Excerpt:
There are dozens of keyword research apps out there revving their analytical engines. Pick your faves and take your keyword research to the next level.
We’re going to help you with that.
As a top SEM Agency, we use the best mutherforking keyword research tools this side of Kaffeklubben to generate over $1.25 million in Monthly Recurring Revenue (MRR).
It’s your turn to get a piece of that pie.
Grab some coffee. Here we go.
This is the big one.
We’ve already mentioned the importance of uncovering search terms to improve your SEO-centric content. But this is the place where you go to find those things.
Search terms are the words and phrases people type into search engines. They trigger your ads for display and, hopefully, lead to clicks. The clicks cost money, but each one can send you a qualified, ready-to-buy visitor.
You can find these search terms easily. Go into the “Campaigns” section of your Google Ads account and click on the “Keywords” tab.
Select which keywords you want to investigate, and click the “Search terms” button to see your list.
You’ll see a list of all the terms people typed into Google to trigger your ads and prompt a click out of them.
Some will be irrelevant phrases (that you add to your negative keyword list). But you may also uncover phrases you haven’t thought about bidding on before, or realize there’s a gaping hole in your on-site content that you need to fill. Either way, you’ll have a better chance of leading prospects through your funnel and toward conversions.
To see search terms, set your keywords to broad match rather than phrase match or exact match. It might reduce the ROI of your budget in the meantime, but if you pay close attention to the search queries and act on them properly, that short loss in ROI could be a good investment.
This is not the simplest tool, but it’s a great one to jump start adding keywords for a new product or service. Google Keyword Planner is accessible with any Google Ads account. Log in. You have two options. We’ll focus on the first: Discover new keywords.
Narrow down which keywords to include with filters.
Google gives you average monthly search volume, competition, and how much you should bid and spend on a PPC Google Ads campaigns. Group keywords, change location and date ranges and download keyword ideas.
There’s a lot to this keyword research tool beyond the scope of this overview. But if this tool rings your bell, check out Backlinko’s in-depth Keyword Planner guide.
UberSuggest is one of the easiest keyword research tools on the planet. It has a dead-simple user interface. Nice. And what I mean by that is that so much information is shown right off the initial search without having to drill down.
The first screen lets you do one thing: Enter a domain or a keyword.
From there, an exhaustive list of potential terms appears along with a done-for-you analysis of keyword overview, top SEO pages, keyword suggestions, content ideas, and backlink data.
As a newbie, the left sidebar puts all my options right there without knowing a lot about those things. The keyword overview bar is really helpful.

Data excerpts:
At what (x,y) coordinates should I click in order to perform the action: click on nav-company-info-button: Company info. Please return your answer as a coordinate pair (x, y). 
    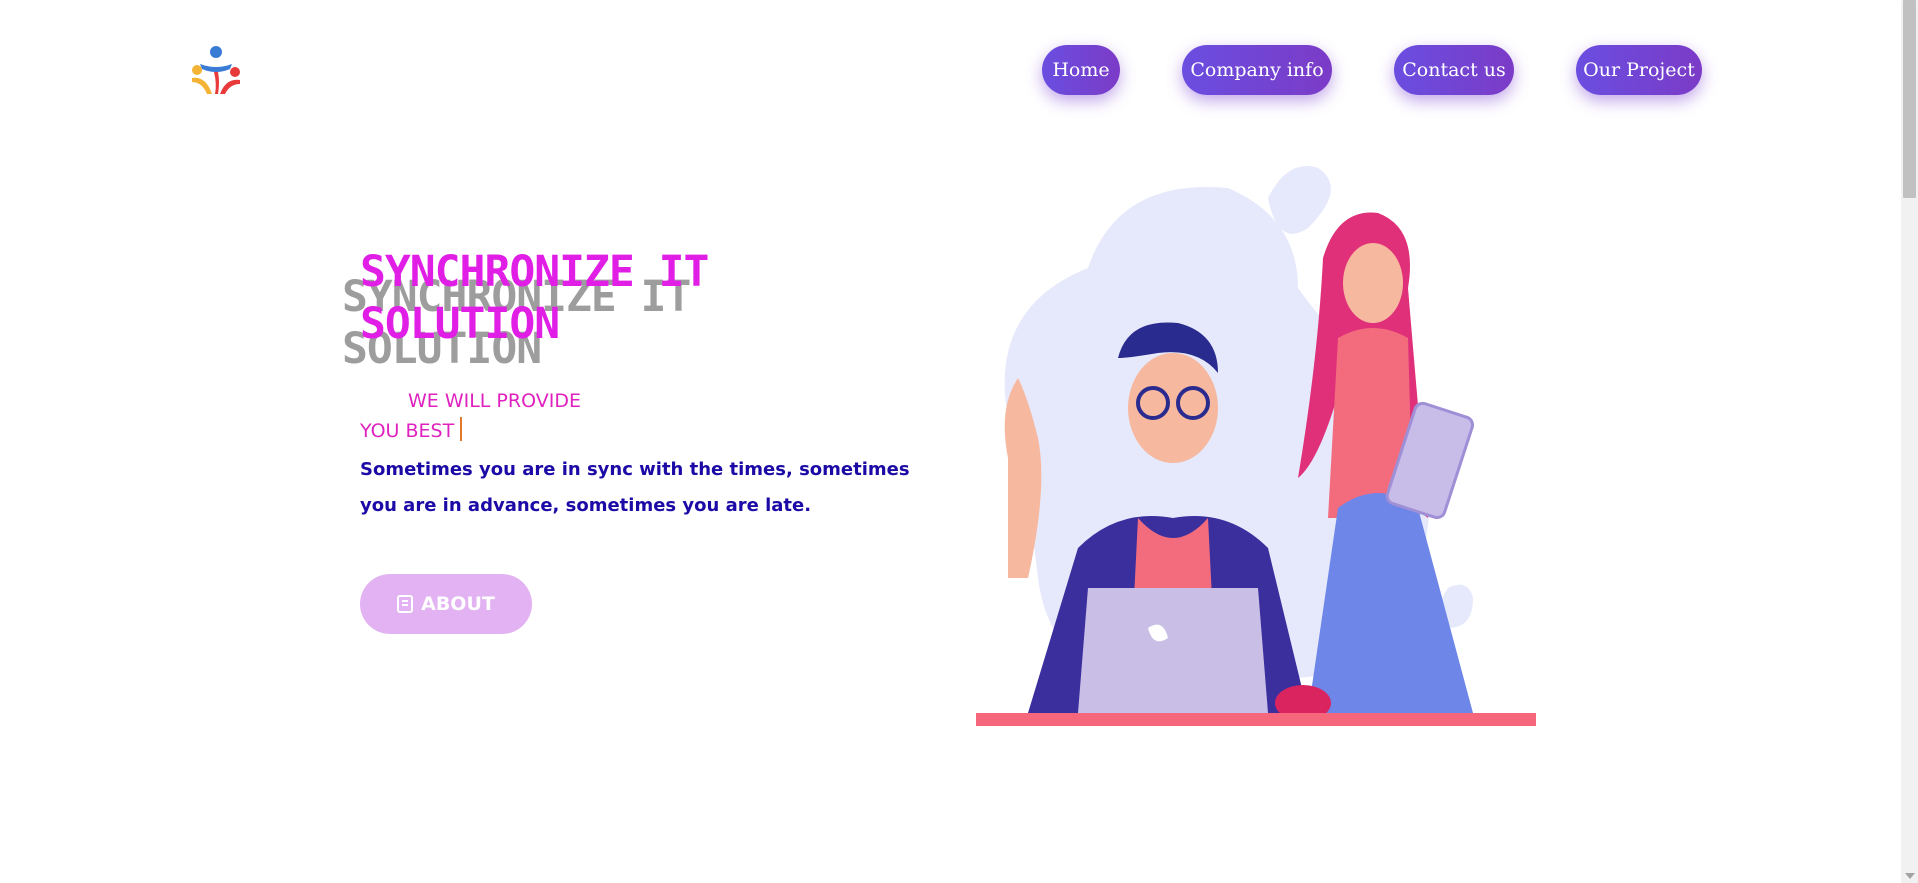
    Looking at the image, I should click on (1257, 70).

---

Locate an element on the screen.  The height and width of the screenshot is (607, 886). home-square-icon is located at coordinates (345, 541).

--

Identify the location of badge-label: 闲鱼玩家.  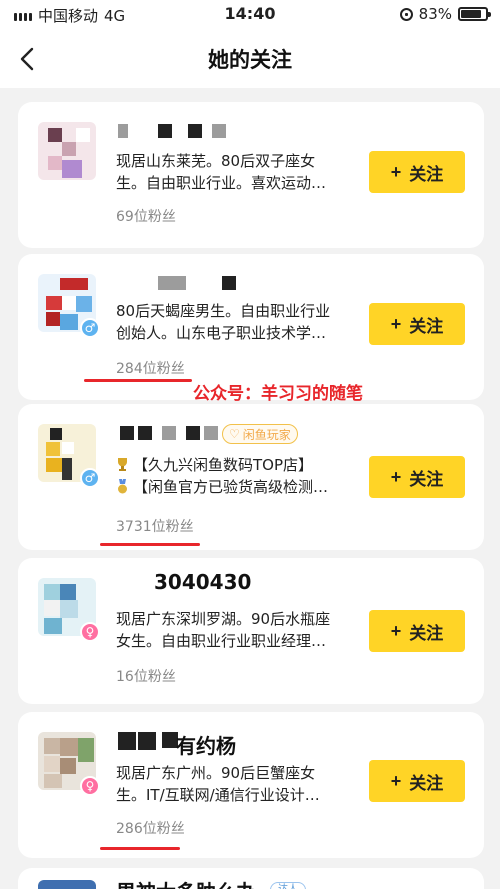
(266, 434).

Request:
Decide whether each statement agrees with the keyword research text, answering yes or no and quoting the words of the text that settle it: (a) Google Keyword Planner can be reached from any Google Ads account; (b) to see search terms, keywords should be set to exact match; (c) UberSuggest's first screen lets you enter a domain or a keyword.

Solution for this problem:
(a) Yes: "Google Keyword Planner is accessible with any Google Ads account."
(b) No: "set your keywords to broad match rather than phrase match or exact match."
(c) Yes: "The first screen lets you do one thing: Enter a domain or a keyword."